I'm afraid to tell you a lot.
In fact, I'm afraid to tell you anything.
Time passes so slowly, yet it's passed so fast.
Sometimes, I wish I could move forward.
Sometimes, I wish I could go back.
It's hard to be someone else when all I want to be is myself.
It's hard to be myself when all I want is to be someone else.
It's hard to accept change when I wish for things to stay the same.
It's hard to accept the same when I wish for change.
It's hard to keep asking when I don't hear any answers.
It's hard to wait for something different when nothing seems to change.
It's almost as if I'm traveling down rather than upward.
Maybe it's perspective I need.
I live in a decent house, I have nice friends, I'm comfortable.
I'm very blessed.
Yet, all I can see is this struggle, this pain, this despair that I cannot overcome.
Believe me, I've tried.
But did I try surrender?
I asked for an end but maybe this is only the beginning.

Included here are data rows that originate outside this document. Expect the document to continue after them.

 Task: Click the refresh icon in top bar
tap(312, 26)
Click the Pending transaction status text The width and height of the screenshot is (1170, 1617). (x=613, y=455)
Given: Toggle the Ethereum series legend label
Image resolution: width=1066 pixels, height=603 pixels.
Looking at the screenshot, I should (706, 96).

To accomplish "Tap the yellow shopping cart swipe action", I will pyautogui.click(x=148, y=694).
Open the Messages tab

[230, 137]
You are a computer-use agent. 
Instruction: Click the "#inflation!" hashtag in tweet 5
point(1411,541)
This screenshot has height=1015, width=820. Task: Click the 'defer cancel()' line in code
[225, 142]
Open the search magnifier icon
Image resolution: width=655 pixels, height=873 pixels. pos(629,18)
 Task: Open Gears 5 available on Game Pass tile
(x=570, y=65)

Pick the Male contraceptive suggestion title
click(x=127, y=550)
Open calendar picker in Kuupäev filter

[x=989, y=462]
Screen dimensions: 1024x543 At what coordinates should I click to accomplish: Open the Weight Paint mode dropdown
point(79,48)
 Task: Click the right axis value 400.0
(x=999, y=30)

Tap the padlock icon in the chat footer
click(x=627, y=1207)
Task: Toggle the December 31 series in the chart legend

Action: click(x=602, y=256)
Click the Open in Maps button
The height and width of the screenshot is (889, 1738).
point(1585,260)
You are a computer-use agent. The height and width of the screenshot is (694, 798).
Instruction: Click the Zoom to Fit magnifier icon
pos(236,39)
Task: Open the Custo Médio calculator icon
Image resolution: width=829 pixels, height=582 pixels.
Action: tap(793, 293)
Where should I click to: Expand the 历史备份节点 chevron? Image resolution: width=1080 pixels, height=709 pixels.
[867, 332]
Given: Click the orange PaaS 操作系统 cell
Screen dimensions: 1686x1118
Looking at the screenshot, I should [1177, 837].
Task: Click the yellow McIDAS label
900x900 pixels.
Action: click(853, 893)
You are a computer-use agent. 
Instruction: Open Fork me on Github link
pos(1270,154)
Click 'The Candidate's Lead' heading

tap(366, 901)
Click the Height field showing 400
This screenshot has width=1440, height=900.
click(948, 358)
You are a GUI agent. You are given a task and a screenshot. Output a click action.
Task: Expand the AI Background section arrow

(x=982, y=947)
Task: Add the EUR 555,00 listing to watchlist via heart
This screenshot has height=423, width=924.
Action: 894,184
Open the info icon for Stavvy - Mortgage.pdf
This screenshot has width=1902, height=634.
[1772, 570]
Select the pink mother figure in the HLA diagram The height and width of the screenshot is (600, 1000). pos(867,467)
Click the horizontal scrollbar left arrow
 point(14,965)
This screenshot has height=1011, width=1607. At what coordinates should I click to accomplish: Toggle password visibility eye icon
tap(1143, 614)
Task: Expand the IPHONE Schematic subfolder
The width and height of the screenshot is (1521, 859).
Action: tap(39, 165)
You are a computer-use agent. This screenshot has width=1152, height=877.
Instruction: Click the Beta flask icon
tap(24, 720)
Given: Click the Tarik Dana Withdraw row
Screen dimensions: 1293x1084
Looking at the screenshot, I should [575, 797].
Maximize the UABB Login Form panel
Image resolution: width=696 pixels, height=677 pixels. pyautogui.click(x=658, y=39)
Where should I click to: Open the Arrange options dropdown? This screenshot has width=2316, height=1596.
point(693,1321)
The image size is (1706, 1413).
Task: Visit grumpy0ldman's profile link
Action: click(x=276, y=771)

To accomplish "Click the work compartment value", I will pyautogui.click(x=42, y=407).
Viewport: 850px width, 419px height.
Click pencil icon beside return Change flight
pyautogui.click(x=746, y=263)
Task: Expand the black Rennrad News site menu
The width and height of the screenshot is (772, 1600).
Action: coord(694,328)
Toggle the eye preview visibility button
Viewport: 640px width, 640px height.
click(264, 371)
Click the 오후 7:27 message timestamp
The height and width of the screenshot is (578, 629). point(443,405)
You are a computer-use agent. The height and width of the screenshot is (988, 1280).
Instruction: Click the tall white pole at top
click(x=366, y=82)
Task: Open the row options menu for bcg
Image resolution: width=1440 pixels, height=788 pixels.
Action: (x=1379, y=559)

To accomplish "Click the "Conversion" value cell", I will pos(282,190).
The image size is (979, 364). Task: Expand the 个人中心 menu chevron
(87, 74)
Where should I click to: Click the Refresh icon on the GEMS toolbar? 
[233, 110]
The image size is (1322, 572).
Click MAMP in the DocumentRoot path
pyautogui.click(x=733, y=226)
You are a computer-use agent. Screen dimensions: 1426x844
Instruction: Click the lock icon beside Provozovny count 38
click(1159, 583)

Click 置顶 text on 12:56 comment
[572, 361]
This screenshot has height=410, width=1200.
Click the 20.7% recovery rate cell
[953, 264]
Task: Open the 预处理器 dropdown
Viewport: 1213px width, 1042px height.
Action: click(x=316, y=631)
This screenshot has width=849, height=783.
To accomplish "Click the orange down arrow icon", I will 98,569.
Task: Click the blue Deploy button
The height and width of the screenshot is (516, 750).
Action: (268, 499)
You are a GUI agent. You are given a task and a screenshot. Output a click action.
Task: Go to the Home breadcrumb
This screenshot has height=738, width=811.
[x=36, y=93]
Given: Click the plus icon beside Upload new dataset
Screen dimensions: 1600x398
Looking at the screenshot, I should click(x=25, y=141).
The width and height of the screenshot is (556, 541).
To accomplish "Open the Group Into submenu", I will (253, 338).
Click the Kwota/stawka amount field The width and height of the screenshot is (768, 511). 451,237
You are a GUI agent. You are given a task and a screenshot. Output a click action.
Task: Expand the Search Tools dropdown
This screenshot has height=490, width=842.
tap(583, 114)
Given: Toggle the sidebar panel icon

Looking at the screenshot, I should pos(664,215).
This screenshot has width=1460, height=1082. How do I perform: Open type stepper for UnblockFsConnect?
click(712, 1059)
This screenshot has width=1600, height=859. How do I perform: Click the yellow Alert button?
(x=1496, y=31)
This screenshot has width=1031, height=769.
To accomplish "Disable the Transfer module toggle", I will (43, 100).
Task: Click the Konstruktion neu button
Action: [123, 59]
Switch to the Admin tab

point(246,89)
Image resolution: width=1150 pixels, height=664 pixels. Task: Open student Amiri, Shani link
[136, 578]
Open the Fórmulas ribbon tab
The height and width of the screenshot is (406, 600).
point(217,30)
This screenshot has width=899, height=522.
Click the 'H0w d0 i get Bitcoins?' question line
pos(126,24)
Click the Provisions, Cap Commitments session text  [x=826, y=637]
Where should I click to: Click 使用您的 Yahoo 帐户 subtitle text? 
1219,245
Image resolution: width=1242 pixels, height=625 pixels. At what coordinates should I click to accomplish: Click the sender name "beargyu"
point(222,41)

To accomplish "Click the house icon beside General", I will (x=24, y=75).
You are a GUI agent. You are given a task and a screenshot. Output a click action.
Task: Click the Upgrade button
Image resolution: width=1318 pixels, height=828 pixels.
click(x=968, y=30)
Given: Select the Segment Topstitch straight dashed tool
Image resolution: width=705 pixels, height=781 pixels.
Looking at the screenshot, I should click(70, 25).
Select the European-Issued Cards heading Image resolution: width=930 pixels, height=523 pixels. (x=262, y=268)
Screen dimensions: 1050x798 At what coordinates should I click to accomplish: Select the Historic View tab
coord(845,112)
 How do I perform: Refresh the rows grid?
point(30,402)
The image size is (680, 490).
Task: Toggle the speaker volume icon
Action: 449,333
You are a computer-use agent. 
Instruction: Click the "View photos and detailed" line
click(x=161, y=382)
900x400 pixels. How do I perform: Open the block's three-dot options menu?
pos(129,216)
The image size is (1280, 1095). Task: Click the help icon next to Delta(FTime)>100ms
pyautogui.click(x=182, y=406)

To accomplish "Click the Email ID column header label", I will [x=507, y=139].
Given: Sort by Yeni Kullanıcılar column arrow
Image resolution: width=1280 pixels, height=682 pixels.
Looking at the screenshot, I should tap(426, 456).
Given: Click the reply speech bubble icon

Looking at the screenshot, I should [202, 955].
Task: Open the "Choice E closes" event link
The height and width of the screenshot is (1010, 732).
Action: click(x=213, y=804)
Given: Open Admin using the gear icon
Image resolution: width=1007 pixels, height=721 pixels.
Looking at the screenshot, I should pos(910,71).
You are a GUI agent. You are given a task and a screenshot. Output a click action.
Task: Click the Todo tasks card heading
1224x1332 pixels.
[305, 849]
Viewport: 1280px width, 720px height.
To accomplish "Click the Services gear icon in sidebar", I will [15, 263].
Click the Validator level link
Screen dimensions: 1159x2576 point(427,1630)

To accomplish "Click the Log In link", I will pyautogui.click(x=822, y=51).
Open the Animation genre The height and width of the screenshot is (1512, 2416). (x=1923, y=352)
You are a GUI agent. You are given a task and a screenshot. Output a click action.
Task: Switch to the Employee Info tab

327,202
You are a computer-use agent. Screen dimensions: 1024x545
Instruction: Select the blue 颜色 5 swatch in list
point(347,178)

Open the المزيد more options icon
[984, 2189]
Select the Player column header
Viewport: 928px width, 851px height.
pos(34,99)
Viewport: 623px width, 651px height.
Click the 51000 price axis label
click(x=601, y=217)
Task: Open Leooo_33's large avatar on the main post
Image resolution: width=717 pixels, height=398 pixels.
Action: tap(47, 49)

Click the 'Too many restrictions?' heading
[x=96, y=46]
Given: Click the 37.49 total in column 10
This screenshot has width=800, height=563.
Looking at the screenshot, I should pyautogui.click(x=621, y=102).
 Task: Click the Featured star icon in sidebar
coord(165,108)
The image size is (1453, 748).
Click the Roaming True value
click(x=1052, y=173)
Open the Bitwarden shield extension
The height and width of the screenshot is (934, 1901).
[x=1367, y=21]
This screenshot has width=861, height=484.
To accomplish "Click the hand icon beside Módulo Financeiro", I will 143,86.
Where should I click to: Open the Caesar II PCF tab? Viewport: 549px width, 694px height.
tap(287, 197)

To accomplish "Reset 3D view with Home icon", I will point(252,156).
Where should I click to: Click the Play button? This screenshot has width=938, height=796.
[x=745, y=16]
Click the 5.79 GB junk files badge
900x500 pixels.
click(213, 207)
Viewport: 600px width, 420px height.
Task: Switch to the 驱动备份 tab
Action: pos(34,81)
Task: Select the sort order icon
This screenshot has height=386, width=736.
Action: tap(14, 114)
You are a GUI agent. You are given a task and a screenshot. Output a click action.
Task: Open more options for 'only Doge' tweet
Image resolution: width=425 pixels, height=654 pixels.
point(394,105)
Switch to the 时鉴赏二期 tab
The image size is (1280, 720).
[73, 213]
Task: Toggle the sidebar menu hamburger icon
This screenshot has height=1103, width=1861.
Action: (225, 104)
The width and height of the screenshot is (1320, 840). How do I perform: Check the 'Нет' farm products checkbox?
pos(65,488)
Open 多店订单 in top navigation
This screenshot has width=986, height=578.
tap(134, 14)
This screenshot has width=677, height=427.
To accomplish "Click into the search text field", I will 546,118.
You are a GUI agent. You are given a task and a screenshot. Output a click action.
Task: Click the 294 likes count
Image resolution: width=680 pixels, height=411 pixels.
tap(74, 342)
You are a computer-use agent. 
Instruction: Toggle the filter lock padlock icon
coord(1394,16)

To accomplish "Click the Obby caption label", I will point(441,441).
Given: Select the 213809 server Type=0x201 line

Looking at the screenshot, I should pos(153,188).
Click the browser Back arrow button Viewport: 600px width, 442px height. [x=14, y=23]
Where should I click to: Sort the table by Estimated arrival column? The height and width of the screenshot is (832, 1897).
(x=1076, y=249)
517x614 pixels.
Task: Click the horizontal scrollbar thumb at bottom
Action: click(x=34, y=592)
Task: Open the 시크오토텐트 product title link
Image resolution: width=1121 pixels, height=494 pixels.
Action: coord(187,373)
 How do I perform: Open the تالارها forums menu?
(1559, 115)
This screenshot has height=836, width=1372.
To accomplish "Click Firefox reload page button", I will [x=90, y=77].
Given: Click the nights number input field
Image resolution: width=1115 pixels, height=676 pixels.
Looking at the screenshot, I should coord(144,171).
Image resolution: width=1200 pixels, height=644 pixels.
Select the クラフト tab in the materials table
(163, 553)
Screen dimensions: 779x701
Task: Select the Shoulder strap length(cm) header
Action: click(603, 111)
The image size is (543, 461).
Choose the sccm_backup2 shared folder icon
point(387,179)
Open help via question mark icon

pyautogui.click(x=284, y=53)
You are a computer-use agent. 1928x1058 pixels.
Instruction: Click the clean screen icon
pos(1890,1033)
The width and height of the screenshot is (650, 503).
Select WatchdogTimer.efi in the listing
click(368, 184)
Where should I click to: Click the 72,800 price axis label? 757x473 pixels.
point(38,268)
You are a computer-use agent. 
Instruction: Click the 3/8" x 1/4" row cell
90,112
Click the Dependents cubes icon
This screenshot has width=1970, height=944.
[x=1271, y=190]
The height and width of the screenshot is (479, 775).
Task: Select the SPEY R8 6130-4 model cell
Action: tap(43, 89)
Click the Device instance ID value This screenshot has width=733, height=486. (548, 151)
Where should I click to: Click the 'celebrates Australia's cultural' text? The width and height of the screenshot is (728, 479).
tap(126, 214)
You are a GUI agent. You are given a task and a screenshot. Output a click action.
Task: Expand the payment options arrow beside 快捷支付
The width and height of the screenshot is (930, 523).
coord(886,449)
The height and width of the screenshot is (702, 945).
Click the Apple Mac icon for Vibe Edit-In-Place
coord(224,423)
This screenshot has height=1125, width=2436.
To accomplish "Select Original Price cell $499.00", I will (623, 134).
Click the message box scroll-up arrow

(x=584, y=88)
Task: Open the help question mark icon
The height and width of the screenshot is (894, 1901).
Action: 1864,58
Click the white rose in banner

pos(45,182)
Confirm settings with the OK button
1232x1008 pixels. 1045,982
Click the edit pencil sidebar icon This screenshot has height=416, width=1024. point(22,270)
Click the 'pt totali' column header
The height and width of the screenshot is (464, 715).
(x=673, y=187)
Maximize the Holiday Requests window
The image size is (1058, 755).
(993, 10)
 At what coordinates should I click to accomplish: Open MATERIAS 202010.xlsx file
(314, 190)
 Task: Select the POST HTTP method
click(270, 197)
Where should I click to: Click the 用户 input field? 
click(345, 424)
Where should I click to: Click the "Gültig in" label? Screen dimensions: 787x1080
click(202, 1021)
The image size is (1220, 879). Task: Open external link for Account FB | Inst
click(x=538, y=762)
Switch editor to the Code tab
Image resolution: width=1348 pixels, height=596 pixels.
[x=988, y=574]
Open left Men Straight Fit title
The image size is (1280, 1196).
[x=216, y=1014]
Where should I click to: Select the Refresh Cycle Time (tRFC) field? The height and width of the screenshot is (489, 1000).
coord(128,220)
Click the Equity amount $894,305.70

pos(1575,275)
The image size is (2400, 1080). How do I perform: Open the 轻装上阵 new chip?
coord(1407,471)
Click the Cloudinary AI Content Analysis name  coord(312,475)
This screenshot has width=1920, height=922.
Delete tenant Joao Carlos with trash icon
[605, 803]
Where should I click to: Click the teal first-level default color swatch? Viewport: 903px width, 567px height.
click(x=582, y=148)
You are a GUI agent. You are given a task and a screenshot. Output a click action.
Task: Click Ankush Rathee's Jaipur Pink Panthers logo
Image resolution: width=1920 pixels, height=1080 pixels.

Maybe this darkness leads to light.
Maybe this pain, this change, is only God's grace in disguise.
Maybe something better will come of this.
Is the maybe really necessary?
I believe in a holy, loving God who can bring beauty from ashes, who can soften the heart of stone, and who can make everything from nothing.
If my God can do all of these things then surely, my struggle is like a dwarf to a giant.
Truly, my struggle, to God, is small. But to my struggle, God is massive. God is conquering.